Cheryl Kavicky & her Flaxen Chestnut Haflinger, Donny
Palomino and Flaxen Chestnut horses can look very much alike. There is a genetic difference, however. Palomino is a Red-based horse with the Creme gene, which dilutes the body from chestnut to golden, and dilutes the points to very pale gold, even white. Flaxen chestnut is a red-based horse with the Flaxen gene, which turn its points to light gold or white.
Flaxen Chestnuts, when bred to one another, breed true. They produce more Flaxen Chestnuts. The Haflinger is an example of such a breed. This is because Red and Flaxen will only manifest if they are homozygous for that gene; i.e. Red results only when there are two "e" genes. A single "E" will overpower it, resulting in a black horse. Flaxen, the other Recessive color gene, only affects Red. Flaxen on a Black base coat has no effect. Since Flaxen Chestnuts are homozygous for both red and flaxen, they will always reproduce flaxen and chestnut.
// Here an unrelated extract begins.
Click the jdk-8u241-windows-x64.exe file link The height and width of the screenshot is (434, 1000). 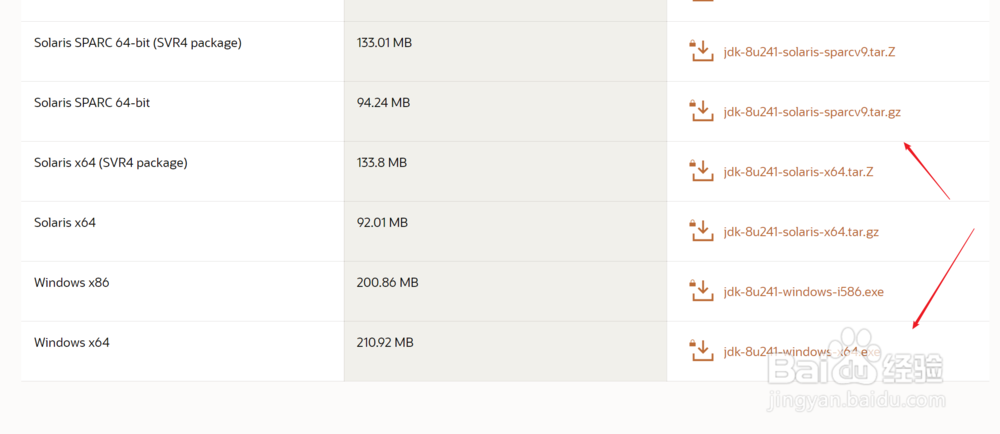800,352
Palomino, however, does not breed true. If two Palominos (each contributing one red and one creme gene to the new foal) are bred together, the resulting offspring will be: 25% chestnut, 50% Palomino, and 25% Cremello.
The only way to reliably produce Palomino is to breed Chestnut to Cremello.
Mustangs with no known ancestry cannot always be identified for certain, as to whether they are deep palominos or light flaxen chestnuts.